## PROBLEM TO SOLVE
Retype, word for word, only the lines from the one containing "Viewport: 800px width, 498px height." through the last line of the listing below. Pictures do not belong in the result.
◇ ◇ ◇ ◇ ◇ ◇ ◇
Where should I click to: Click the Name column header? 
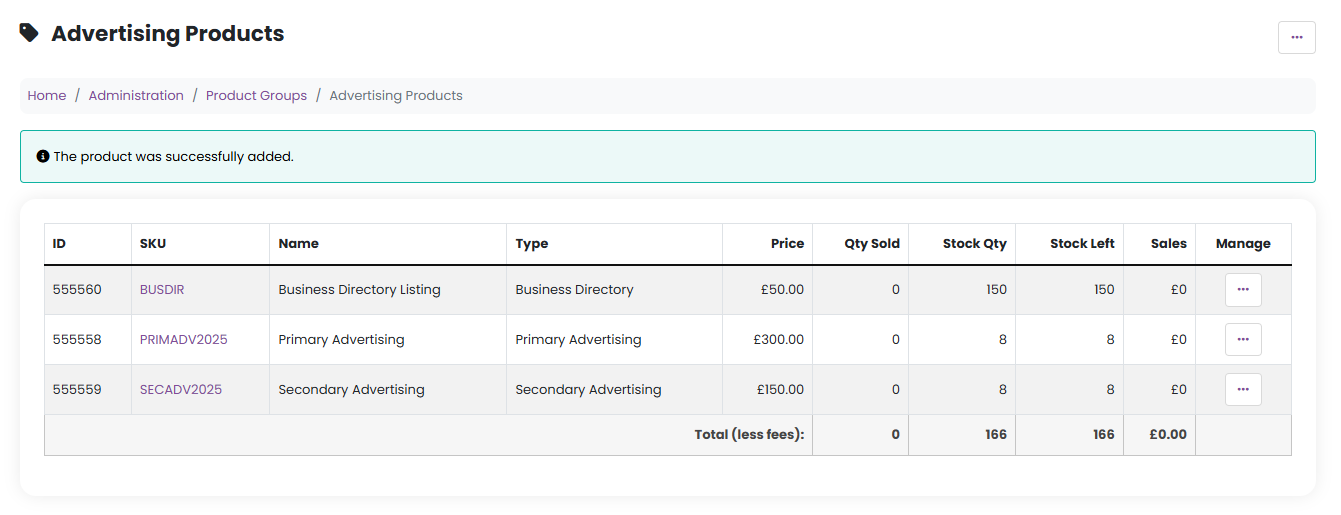[298, 244]
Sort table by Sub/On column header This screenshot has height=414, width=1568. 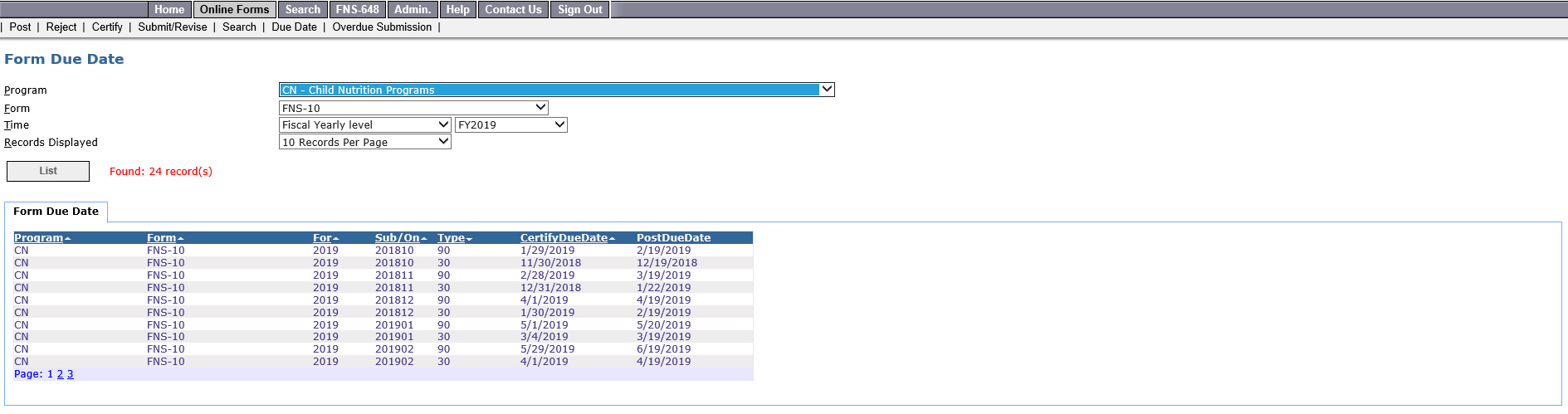click(397, 237)
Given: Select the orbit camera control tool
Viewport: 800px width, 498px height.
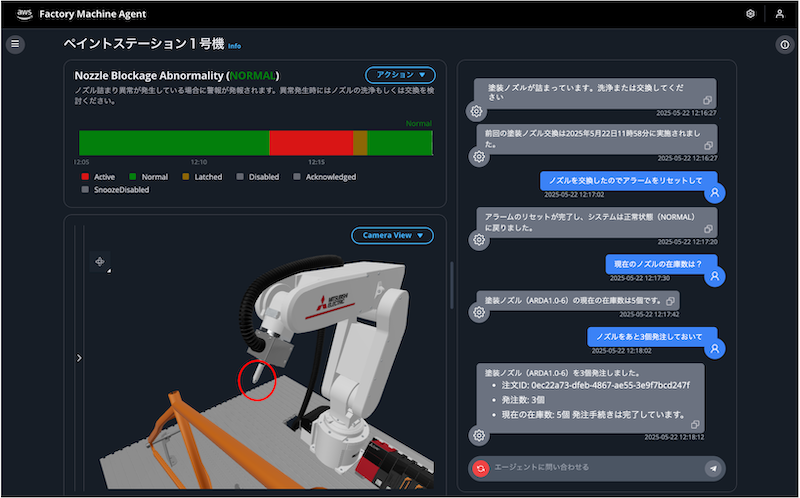Looking at the screenshot, I should (x=100, y=261).
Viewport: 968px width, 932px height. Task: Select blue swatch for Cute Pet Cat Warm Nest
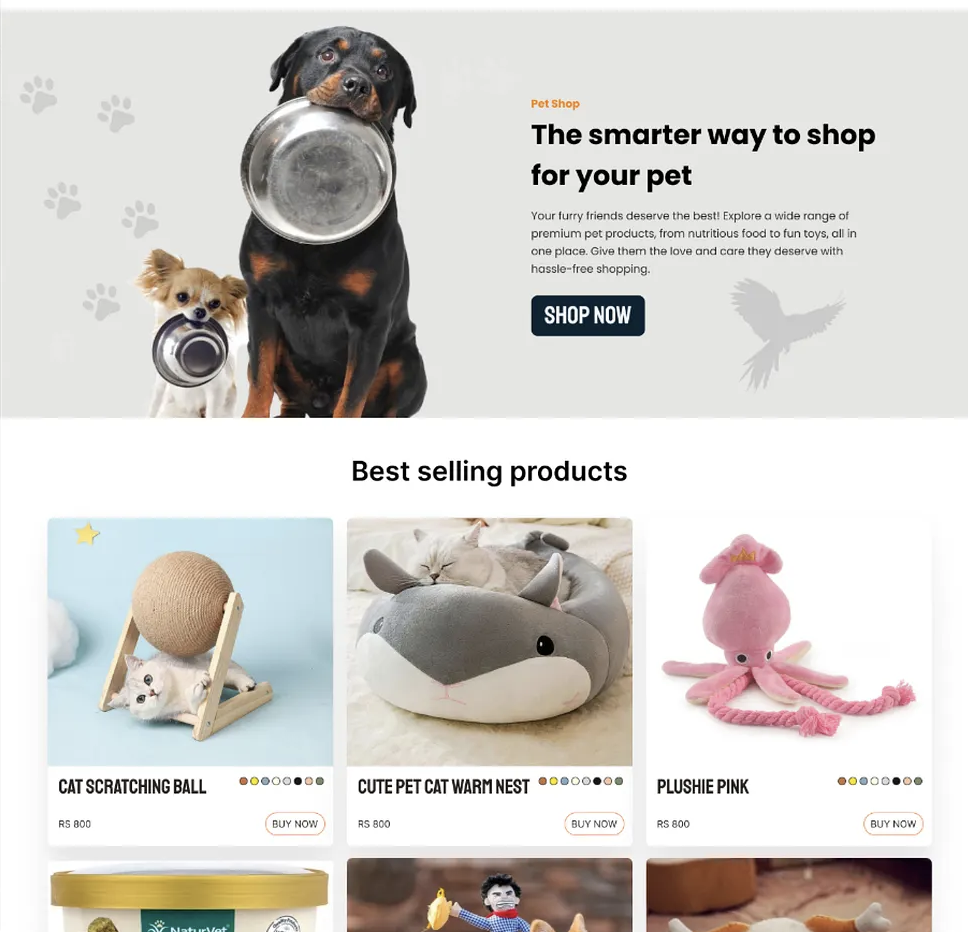(564, 781)
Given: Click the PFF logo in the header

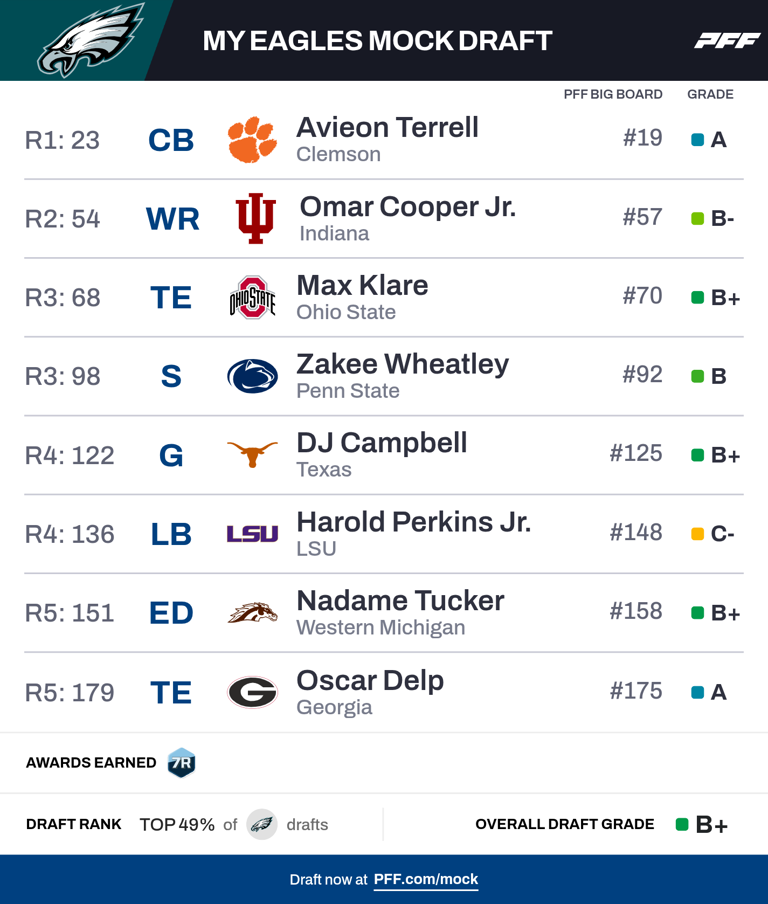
◇ ◇ ◇ ◇ ◇ ◇ ◇
## WORKED SOLUTION
Viewport: 800px width, 498px height.
Looking at the screenshot, I should (x=100, y=261).
Viewport: 968px width, 932px height. Task: Select blue swatch for Cute Pet Cat Warm Nest
(564, 781)
Given: Click the PFF logo in the header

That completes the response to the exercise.